Inspect the conds factor by printing the object and make sure you can see how the order of the levels was swapped.

Now we need to recreate the design matrix to update it:

design <- model.matrix(~conds)
design
colnames(design) <- gsub("conds", "", colnames(design)) # removing 'conds' string from the column names
head(design)

We can see that each sample has a row in the design matrix, and column 2 indicates which samples belong to each experimental group: 1 when the sample belongs to that group, 0 otherwise.

Important! The rows of the design matrix are assumed by R to correspond to the order of columns in the counts table. Because our conds factor was created from the sample info file, we need to have ensured that both our starting files - the counts table and the sample info file have the samples in the same order. Otherwise we would run the analysis with samples likely incorectly assigned to their respective groups!

Estimating gene dispersions

The variability of a gene across samples is a crucial factor in determining the significance of a change in gene expression. edgeR computes a common dispersion estimate for all genes, a trended estimate by mean expression, and individual dispersion estimates for each gene. By default, edgeR will make use of the gene-specific estimates, which are now thought to be the most appropriate choice for assessing differential expression. They are also adjusted to make them more robust to the typically small sample size in gene expression studies. With small samples, the estimates of mean and variance are generally poorer and can, for example, lead to false positive results if the variance is under-estimated. Built into limma and edgeR is a procedure to 'borrow' information between genes and improve the robustness of the variance estimates by squeezing them towards a common value, according to how other genes with similar expression levels behave.
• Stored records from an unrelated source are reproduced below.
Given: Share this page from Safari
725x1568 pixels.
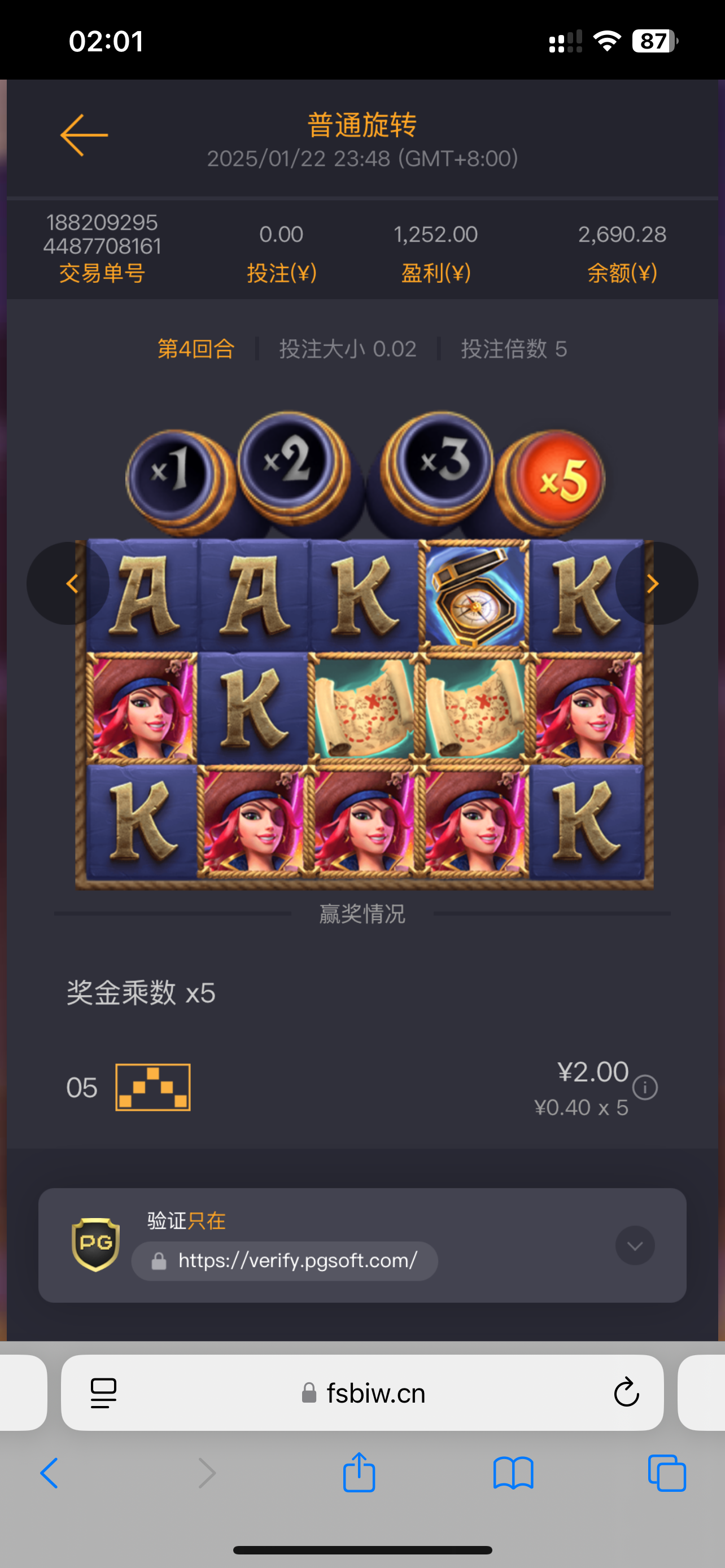Looking at the screenshot, I should (359, 1473).
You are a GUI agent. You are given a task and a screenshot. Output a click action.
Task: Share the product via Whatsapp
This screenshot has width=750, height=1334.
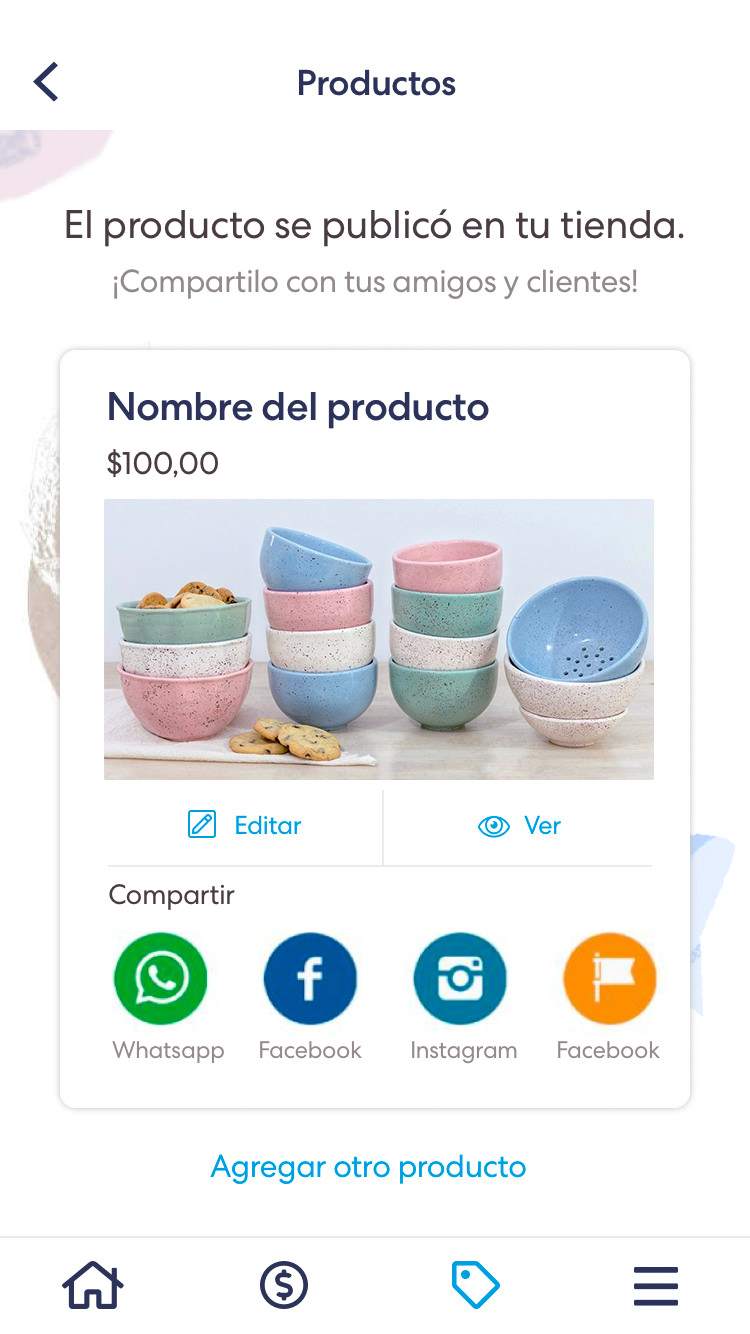[161, 979]

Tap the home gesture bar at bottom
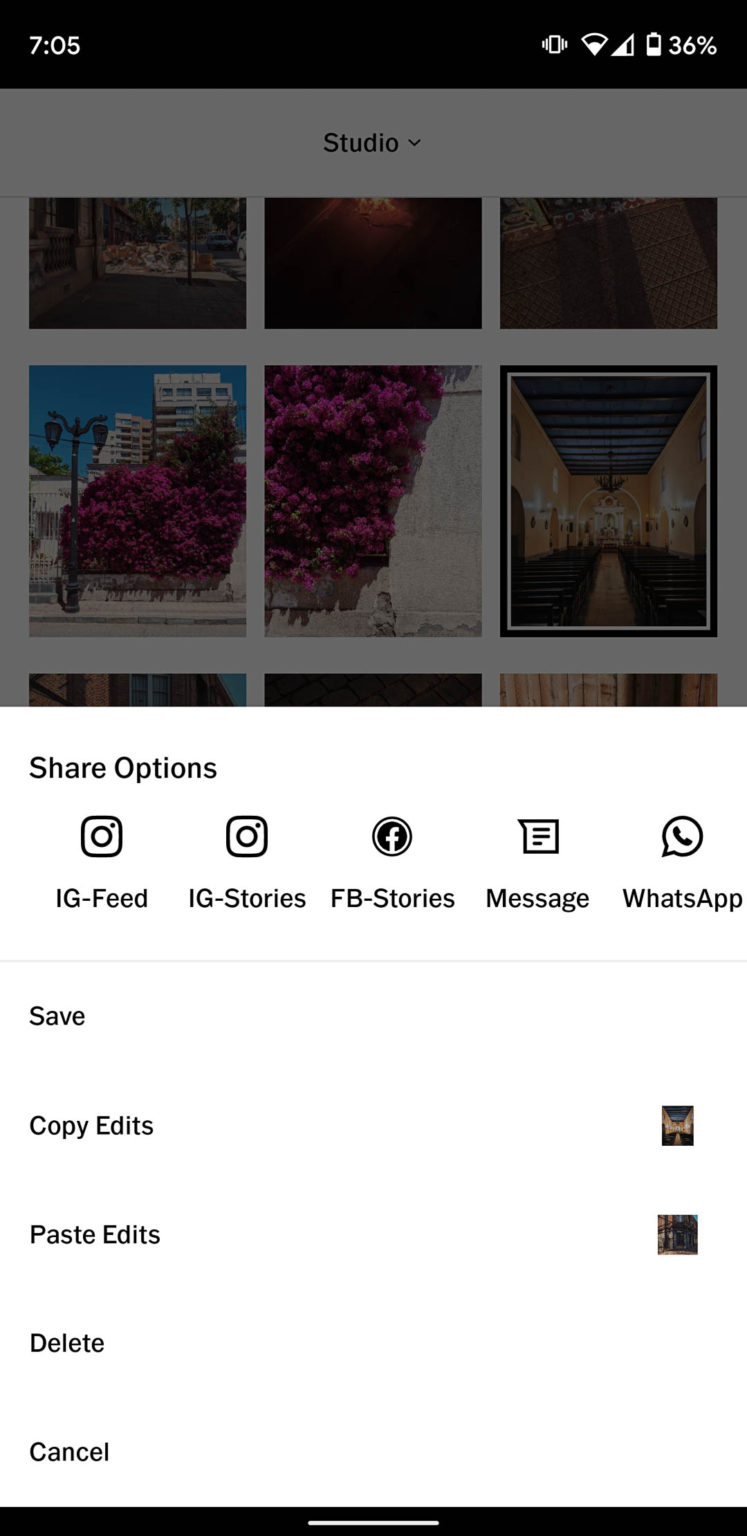click(x=373, y=1520)
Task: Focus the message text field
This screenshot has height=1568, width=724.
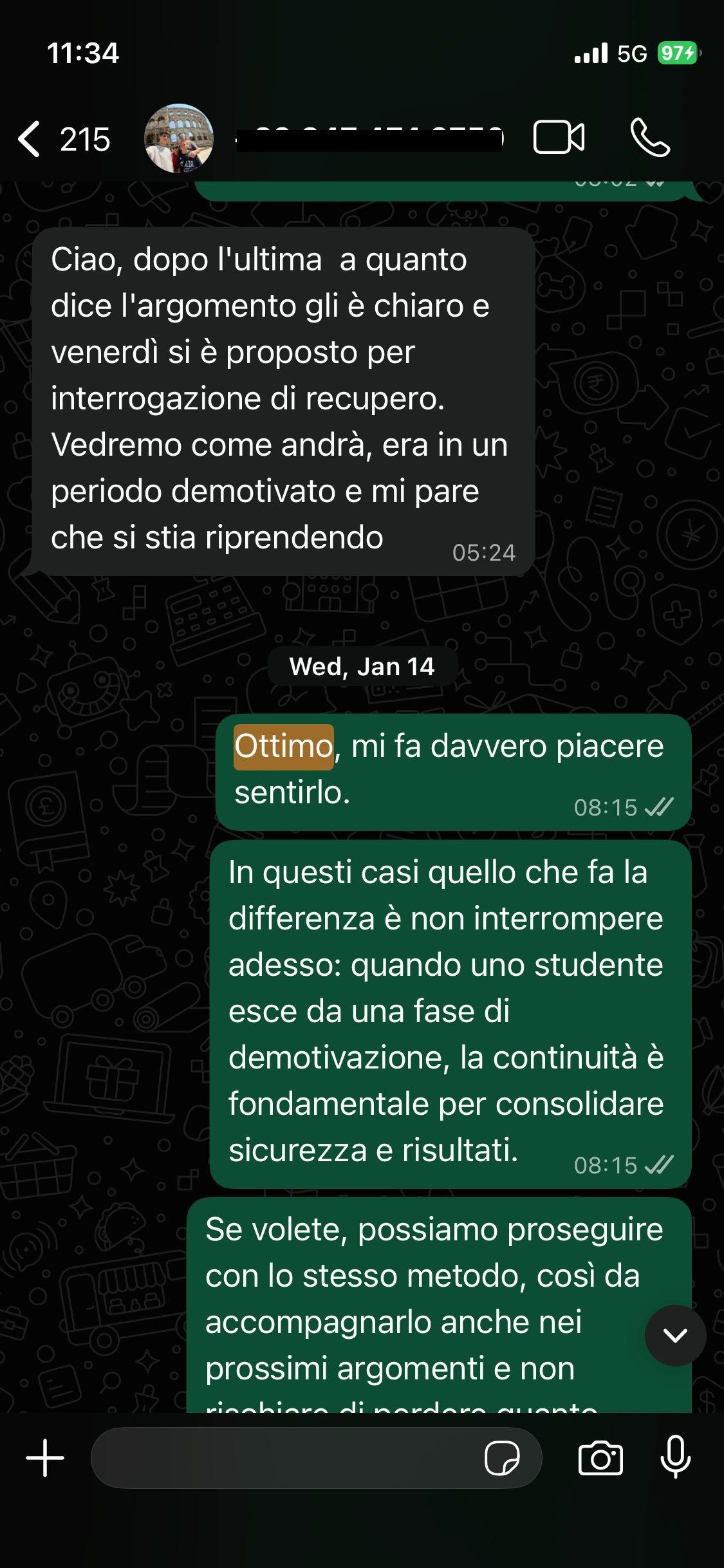Action: click(x=283, y=1458)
y <- estimateGLMCommonDisp(y, design, verbose=T) 
y <- estimateGLMTrendedDisp(y, design)
y <- estimateGLMTagwiseDisp(y, design)

These estimates represent the biological variability in each gene. By default, the tagwise (individual gene estimates) are used in the analysis. The following plot visualises the dispersion estimates for all genes, with the common dispersion value indicated by the horizontal red line, the trended fit shown with the blue line, and the individual gene estimates are shown as black points. 

plotBCV(y)

Fitting the model

fit <- glmFit(y, design)
res <- glmLRT(fit)

Inspect results ordered on p-value column:

head(res$table[order(res$table$PValue),])

Finally, we can use decideTests.DGELRT to summarise the results: By default, this summarises results at 5% FDR and tells us how many significantly up- and down-regulated genes there are. We can adjust the FDR level by adding the p.value argument.

de <- decideTests.DGELRT(res)

summary(de <- decideTests.DGELRT(res))
summary(de <- decideTests.DGELRT(res, p.value=0.01))

Congratulations! We have analysed some RNA-Seq data to find differentially expressed genes. Now it is time to explore the results a bit.

Check the paper to see how they defined differentially expressed genes and add a logFC threshold to decideTestsDGE. Do you find a similar number of DE genes? More? Fewer?

Start to investigate your results - you could look for specific genes mentioned in the paper or make a volcano plot of the significant genes for example - this plot shows the log fold-change on the x-axis against the -log10 (adjusted) p-value on the y-axis. Significant genes can be highlighted in a different colour e.g. red for up-regulated genes and blue for down-regulated genes.